Search the listing for "computer" and copy every line where it appears.
• • • • •
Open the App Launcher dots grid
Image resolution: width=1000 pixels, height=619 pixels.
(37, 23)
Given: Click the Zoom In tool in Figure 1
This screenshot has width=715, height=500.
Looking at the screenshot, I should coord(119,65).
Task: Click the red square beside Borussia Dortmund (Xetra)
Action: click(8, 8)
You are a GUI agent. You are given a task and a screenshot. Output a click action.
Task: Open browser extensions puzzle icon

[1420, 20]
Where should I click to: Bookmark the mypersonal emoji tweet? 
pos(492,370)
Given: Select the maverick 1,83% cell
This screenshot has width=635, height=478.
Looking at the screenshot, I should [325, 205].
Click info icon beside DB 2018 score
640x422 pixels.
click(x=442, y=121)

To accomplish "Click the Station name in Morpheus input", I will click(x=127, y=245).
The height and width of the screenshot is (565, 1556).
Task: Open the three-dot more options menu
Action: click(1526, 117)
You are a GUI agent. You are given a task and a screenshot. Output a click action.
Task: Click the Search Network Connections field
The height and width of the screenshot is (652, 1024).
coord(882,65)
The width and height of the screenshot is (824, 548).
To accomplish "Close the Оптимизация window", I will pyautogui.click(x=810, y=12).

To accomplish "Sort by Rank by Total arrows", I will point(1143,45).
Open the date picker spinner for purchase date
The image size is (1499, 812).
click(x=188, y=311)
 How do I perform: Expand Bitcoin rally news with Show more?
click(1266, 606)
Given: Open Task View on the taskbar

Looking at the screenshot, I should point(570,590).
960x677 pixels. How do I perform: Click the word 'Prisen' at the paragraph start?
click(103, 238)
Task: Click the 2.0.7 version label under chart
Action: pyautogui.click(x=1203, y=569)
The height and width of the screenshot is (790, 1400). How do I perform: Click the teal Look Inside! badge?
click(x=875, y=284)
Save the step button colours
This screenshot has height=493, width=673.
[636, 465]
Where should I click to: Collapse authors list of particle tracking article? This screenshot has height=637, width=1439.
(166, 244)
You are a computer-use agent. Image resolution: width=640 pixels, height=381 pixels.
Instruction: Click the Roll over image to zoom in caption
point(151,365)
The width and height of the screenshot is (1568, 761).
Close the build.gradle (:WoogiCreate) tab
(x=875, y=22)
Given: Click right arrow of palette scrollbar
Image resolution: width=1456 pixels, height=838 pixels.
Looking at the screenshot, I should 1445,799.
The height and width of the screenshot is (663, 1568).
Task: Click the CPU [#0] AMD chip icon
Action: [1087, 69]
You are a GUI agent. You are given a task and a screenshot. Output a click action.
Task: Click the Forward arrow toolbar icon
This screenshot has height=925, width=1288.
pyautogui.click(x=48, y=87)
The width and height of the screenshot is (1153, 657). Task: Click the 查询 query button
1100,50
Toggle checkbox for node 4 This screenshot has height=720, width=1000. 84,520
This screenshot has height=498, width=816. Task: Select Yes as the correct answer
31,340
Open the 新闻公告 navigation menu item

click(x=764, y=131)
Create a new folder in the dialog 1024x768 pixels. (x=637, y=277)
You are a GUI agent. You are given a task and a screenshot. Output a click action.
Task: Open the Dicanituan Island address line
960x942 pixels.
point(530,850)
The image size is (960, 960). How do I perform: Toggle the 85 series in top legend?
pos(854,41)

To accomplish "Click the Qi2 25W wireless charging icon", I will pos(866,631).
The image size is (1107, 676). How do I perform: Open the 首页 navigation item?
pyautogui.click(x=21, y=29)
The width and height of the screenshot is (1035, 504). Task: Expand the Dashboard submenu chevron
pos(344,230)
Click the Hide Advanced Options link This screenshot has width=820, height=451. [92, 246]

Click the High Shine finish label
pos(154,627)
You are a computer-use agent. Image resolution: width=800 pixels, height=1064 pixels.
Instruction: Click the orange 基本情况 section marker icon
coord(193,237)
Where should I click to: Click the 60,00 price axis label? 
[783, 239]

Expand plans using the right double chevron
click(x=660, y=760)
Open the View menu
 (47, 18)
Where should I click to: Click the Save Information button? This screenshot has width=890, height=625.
• • • • •
▶ Problem solution:
You are a computer-use agent. Image resolution: width=640 pixels, height=381 pixels.
You are a computer-use agent. Image resolution: width=800 pixels, height=1064 pixels.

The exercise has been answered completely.